▶ What to work on:
Below are some records. Print all of them exactly as they appear.

▶ Recorded information:
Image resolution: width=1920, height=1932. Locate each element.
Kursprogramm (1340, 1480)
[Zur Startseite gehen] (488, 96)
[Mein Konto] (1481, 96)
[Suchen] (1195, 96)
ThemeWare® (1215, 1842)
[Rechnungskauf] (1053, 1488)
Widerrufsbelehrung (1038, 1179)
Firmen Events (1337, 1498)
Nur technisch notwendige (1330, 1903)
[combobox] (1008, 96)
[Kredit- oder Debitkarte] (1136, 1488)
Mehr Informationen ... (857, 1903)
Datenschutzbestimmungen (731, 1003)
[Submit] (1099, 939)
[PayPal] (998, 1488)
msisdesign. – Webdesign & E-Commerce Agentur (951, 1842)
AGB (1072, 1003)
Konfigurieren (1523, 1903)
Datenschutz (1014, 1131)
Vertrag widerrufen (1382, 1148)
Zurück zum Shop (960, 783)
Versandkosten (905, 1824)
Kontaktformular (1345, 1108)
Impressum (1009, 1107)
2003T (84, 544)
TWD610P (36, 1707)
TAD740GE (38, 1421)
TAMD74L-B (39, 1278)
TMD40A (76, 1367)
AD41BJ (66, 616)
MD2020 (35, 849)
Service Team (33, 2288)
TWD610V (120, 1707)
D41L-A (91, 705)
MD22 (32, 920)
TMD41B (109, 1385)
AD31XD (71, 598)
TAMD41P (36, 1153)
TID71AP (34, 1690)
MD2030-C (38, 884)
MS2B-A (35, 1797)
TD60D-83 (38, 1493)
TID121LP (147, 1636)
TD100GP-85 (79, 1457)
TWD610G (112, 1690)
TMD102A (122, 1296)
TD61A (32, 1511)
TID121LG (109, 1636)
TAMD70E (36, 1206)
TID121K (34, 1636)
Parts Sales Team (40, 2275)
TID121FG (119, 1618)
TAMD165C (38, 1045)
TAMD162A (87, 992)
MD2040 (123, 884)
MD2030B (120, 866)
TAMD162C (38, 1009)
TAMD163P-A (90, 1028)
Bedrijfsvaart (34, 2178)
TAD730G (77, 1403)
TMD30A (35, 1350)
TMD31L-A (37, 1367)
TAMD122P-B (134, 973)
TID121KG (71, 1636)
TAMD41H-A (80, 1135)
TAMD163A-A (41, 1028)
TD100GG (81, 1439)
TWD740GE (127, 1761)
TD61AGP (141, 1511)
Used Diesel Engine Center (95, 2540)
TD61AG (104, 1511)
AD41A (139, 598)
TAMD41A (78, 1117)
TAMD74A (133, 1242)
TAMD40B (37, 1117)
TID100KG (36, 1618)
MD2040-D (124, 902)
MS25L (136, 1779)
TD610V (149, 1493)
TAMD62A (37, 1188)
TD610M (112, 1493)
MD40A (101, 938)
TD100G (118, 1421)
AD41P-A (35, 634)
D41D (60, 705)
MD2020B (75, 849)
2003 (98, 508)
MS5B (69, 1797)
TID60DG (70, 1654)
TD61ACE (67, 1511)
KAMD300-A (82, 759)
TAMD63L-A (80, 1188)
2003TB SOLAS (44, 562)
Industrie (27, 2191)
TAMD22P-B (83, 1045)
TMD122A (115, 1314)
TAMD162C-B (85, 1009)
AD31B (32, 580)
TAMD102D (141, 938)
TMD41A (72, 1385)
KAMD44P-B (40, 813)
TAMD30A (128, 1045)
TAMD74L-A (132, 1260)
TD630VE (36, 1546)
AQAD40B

▶ Response box:
Image resolution: width=1920, height=1932. Locate each element.
Kursprogramm (1340, 1480)
[Zur Startseite gehen] (488, 96)
[Mein Konto] (1481, 96)
[Suchen] (1195, 96)
ThemeWare® (1215, 1842)
[Rechnungskauf] (1053, 1488)
Widerrufsbelehrung (1038, 1179)
Firmen Events (1337, 1498)
Nur technisch notwendige (1330, 1903)
[combobox] (1008, 96)
[Kredit- oder Debitkarte] (1136, 1488)
Mehr Informationen ... (857, 1903)
Datenschutzbestimmungen (731, 1003)
[Submit] (1099, 939)
[PayPal] (998, 1488)
msisdesign. – Webdesign & E-Commerce Agentur (951, 1842)
AGB (1072, 1003)
Konfigurieren (1523, 1903)
Datenschutz (1014, 1131)
Vertrag widerrufen (1382, 1148)
Zurück zum Shop (960, 783)
Versandkosten (905, 1824)
Kontaktformular (1345, 1108)
Impressum (1009, 1107)
2003T (84, 544)
TWD610P (36, 1707)
TAD740GE (38, 1421)
TAMD74L-B (39, 1278)
TMD40A (76, 1367)
AD41BJ (66, 616)
MD2020 (35, 849)
Service Team (33, 2288)
TWD610V (120, 1707)
D41L-A (91, 705)
MD22 (32, 920)
TMD41B (109, 1385)
AD31XD (71, 598)
TAMD41P (36, 1153)
TID71AP (34, 1690)
MD2030-C (38, 884)
MS2B-A (35, 1797)
TD60D-83 (38, 1493)
TID121LP (147, 1636)
TD100GP-85 (79, 1457)
TWD610G (112, 1690)
TMD102A (122, 1296)
TD61A (32, 1511)
TID121LG (109, 1636)
TAMD70E (36, 1206)
TID121K (34, 1636)
Parts Sales Team (40, 2275)
TID121FG (119, 1618)
TAMD165C (38, 1045)
TAMD162A (87, 992)
MD2040 (123, 884)
MD2030B (120, 866)
TAMD162C (38, 1009)
TAMD163P-A (90, 1028)
Bedrijfsvaart (34, 2178)
TAD730G (77, 1403)
TMD30A (35, 1350)
TMD31L-A (37, 1367)
TAMD122P-B (134, 973)
TID121KG (71, 1636)
TAMD41H-A (80, 1135)
TAMD163A-A (41, 1028)
TD100GG (81, 1439)
TWD740GE (127, 1761)
TD61AGP (141, 1511)
Used Diesel Engine Center (95, 2540)
TD61AG (104, 1511)
AD41A (139, 598)
TAMD41A (78, 1117)
TAMD74A (133, 1242)
TAMD40B (37, 1117)
TID100KG (36, 1618)
MD2040-D (124, 902)
MS25L (136, 1779)
TD610V (149, 1493)
TAMD62A (37, 1188)
TD610M (112, 1493)
MD40A (101, 938)
TD100G (118, 1421)
AD41P-A (35, 634)
D41D (60, 705)
MD2020B (75, 849)
2003 (98, 508)
MS5B (69, 1797)
TID60DG (70, 1654)
TD61ACE (67, 1511)
KAMD300-A (82, 759)
TAMD63L-A (80, 1188)
2003TB SOLAS (44, 562)
Industrie (27, 2191)
TAMD22P-B (83, 1045)
TMD122A (115, 1314)
TAMD162C-B (85, 1009)
AD31B (32, 580)
TAMD102D (141, 938)
TMD41A (72, 1385)
KAMD44P-B (40, 813)
TAMD30A (128, 1045)
TAMD74L-A (132, 1260)
TD630VE (36, 1546)
AQAD40B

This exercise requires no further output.